Does Watson Keep Getting Smarter?

Original illustration by Sidney Paget.  Dr. Watson (left) listens as Holmes explains what he has deduced from a pipe.

Original illustration by Sidney Paget. Dr. Watson (left) listens as Holmes explains what he has deduced from a pipe.

It seems like everybody is doing an update on Sherlock Holmes.

Benedict Cumberbatch and Martin Freeman are doing an excellent British version. Then there’s Robert Downey, Jr. switching back and forth between Iron Man and Sherlock, and, of course Johnny Lee Miller on Elementary whose Watson is female and now working as a peer, so he’s added a second sidekick—also female. Then there are the thinly disguised versions, including House, MD (House instead of Holmes; Dr. Wilson instead of Dr. Watson; both House and Holmes were opiate users and only took cases that intrigued them.)

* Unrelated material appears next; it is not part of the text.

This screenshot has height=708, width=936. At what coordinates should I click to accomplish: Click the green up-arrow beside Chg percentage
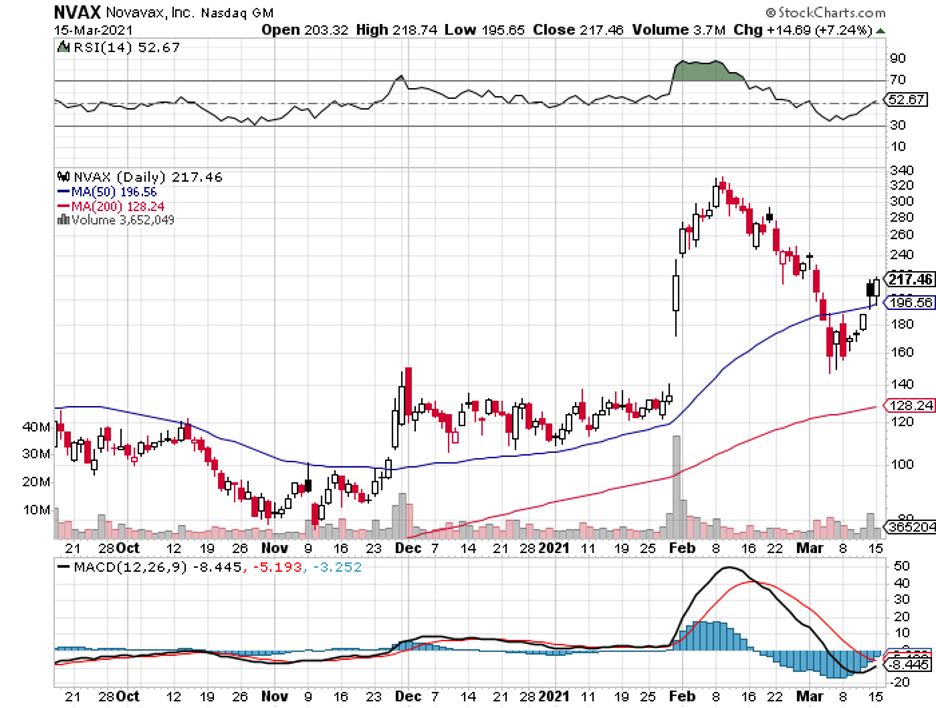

Modern versions all seem to be intent on reinventing Watson. Of course, if you base your impression on the old Basil Rathbone movies in which Nigel Bruce portrayed Watson as generally befuddled with intermittent periods of amazement, you’d agree that Watson needed some improvement. (No reflection on Bruce–I blame the writers and the director.) However, in the original stories, Watson was a physician who had been wounded in Afghanistan and returned home (my, how history repeats itself). He was an intelligent, educated man who was outshone by Holmes’ genius.

I admit that the stories needed to be updated. I read them about fifty years after they were written, and I had to look up (in a book, not on the Internet) what a hansom cab was, and was fascinated that the mail was delivered several times each day. Even the media—well in those days, the press—was interesting in the books. The paper published more than one edition each day, and in the event of “Breaking News!!!” an Extra edition was run.

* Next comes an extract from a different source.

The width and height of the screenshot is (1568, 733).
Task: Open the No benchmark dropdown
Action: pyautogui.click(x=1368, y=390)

Besides, Holmes opium use and habit of firing his pistol at the wall in his flat might have been outrageous in his day, but would have dire consequences today.

So, I agree with updating the stories, but I stand by John Watson, MD (although after he marries, his wife refers to him as “James.” Mysterious.) Wounded in the shoulder by a Jezail bullet followed by enteric fever (typhoid) he was packed onto a ship and sent home with a modest pension for nine months. (“Thank you for your service to King and Country. All right. Now off with you!”) I mentioned that he was intelligent and educated, but he also had courage, accompanying Holmes and even being asked to bring his service revolver at times.

He was also just a touch Avant-garde, given the tattoo on his wrist. No Abby Sciuto, but not generally a mark of gentry.

Watson may not have been the one to deduce the solution, but Arthur Conan Doyle created his character as the one who observed, understood and explained the events.

Ladies and gentlemen, I say ye, Dr. John H. Watson. Hear, Hear!